● **WHAT NEEDS TO BE DONE**
Which lines of the listing hold the string "This"? Show each of them.
DATA TO PROCESS Start Marker
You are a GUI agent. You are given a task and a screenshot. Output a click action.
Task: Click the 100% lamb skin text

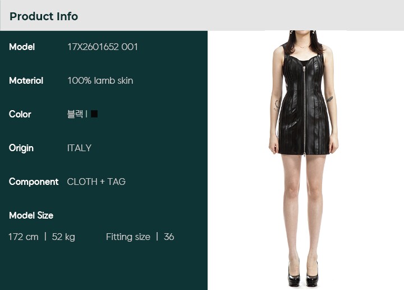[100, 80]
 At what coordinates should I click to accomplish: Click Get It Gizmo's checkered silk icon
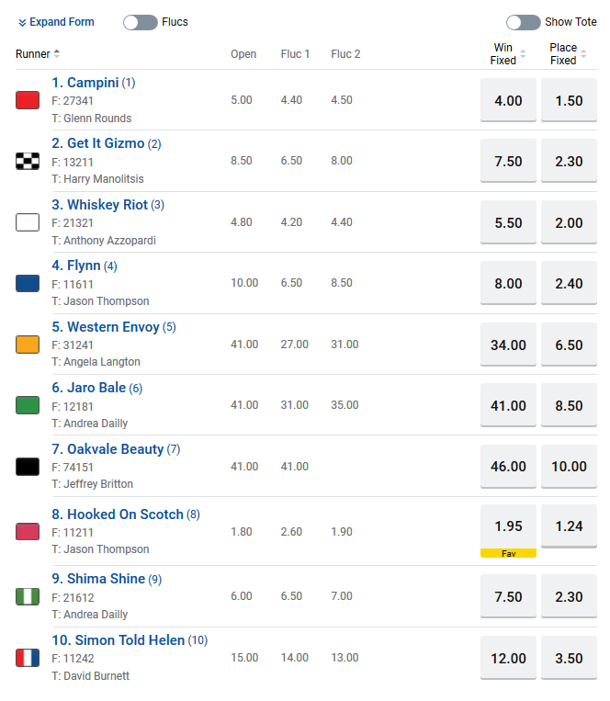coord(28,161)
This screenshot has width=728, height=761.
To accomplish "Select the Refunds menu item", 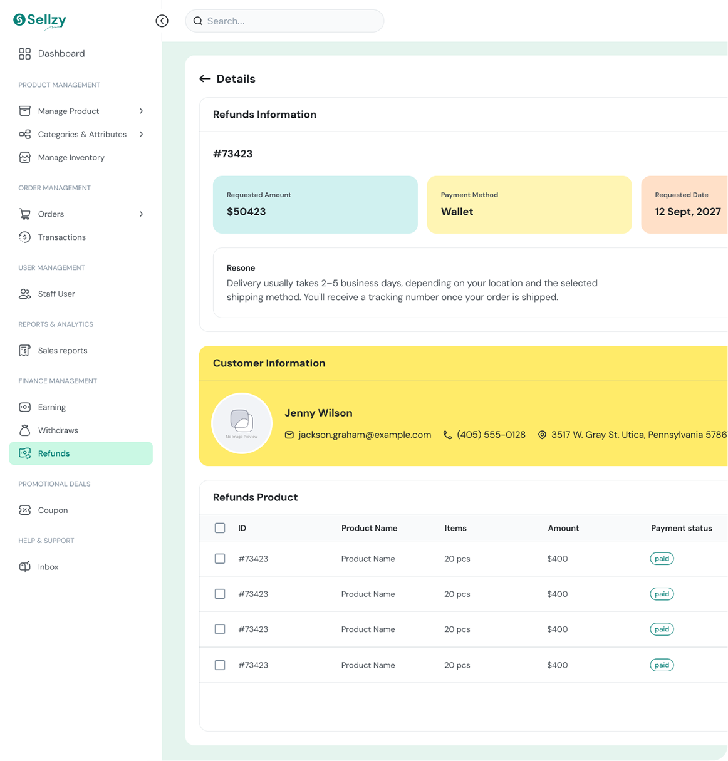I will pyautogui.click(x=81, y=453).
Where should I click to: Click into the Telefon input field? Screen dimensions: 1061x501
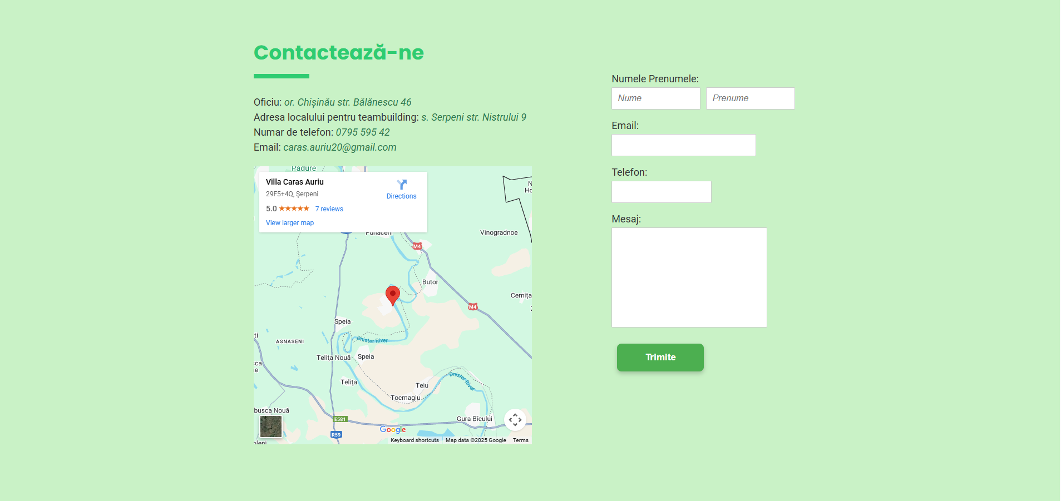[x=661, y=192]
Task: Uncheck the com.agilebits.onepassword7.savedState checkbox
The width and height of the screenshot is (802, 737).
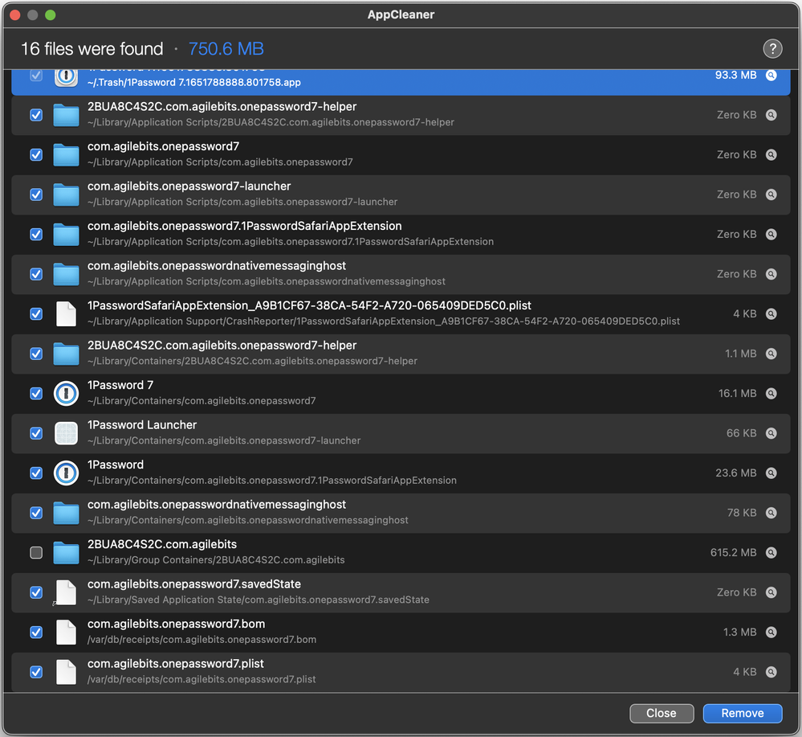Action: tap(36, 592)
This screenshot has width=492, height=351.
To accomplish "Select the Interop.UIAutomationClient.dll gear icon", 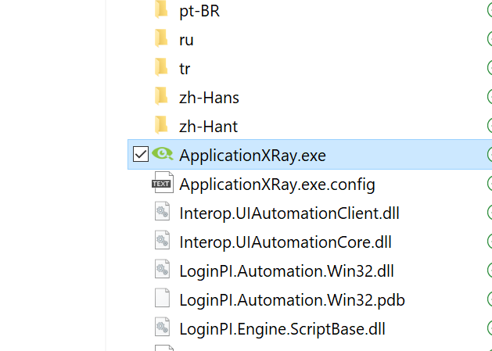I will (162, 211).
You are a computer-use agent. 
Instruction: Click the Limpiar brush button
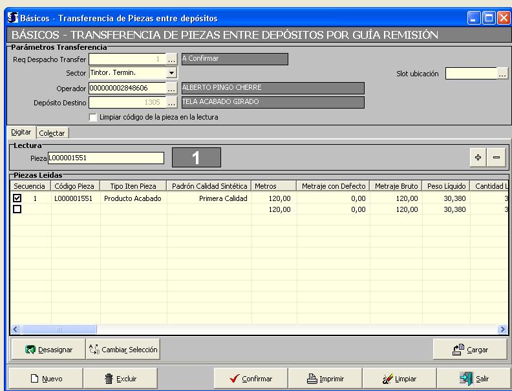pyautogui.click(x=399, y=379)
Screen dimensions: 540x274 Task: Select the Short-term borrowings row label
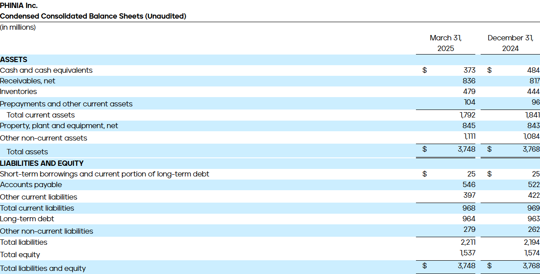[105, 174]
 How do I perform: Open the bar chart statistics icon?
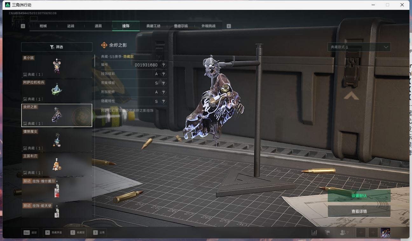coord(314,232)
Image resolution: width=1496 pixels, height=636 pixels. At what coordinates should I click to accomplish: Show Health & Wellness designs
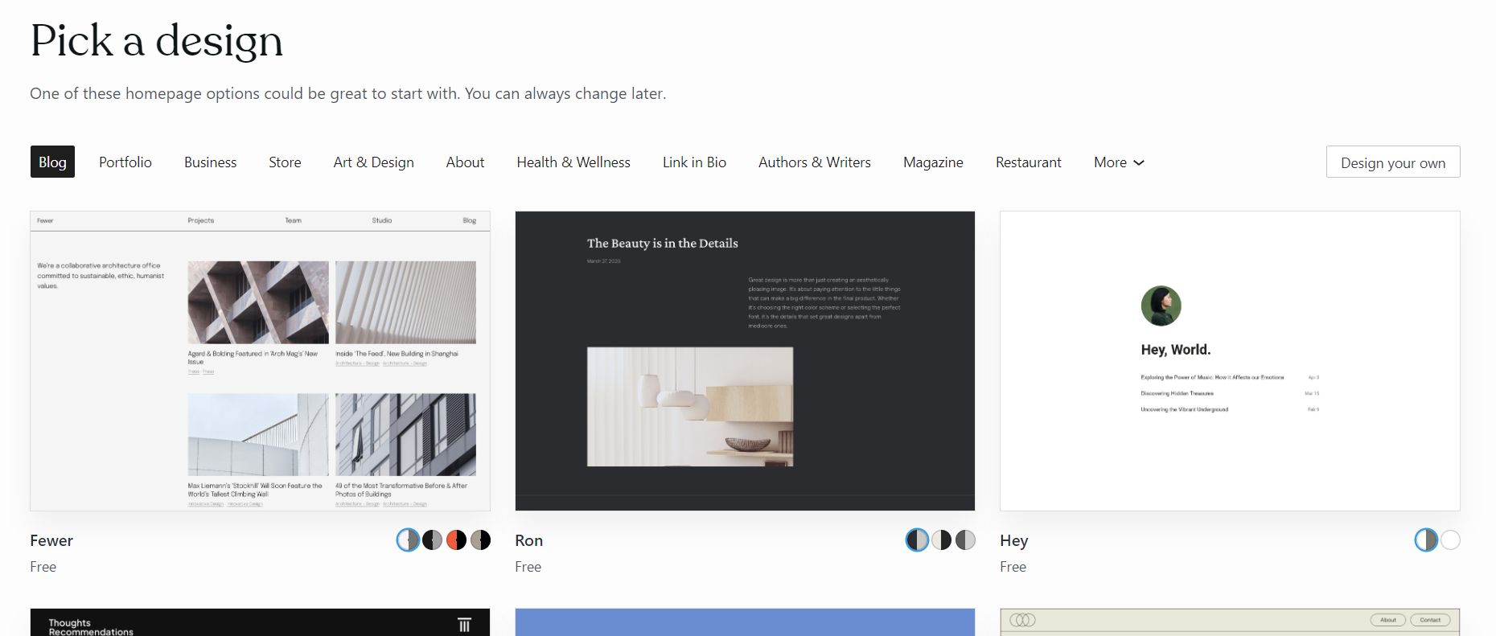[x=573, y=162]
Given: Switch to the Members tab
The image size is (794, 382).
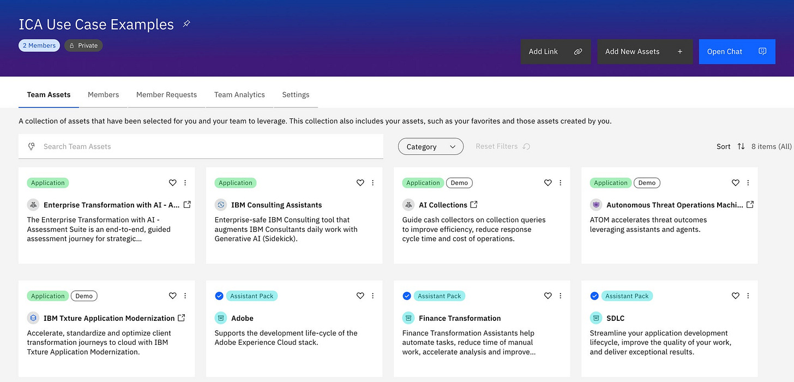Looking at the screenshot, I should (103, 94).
DATA TO PROCESS End Marker
● **YOUR RESPONSE**
This screenshot has width=728, height=761.
This screenshot has width=492, height=351.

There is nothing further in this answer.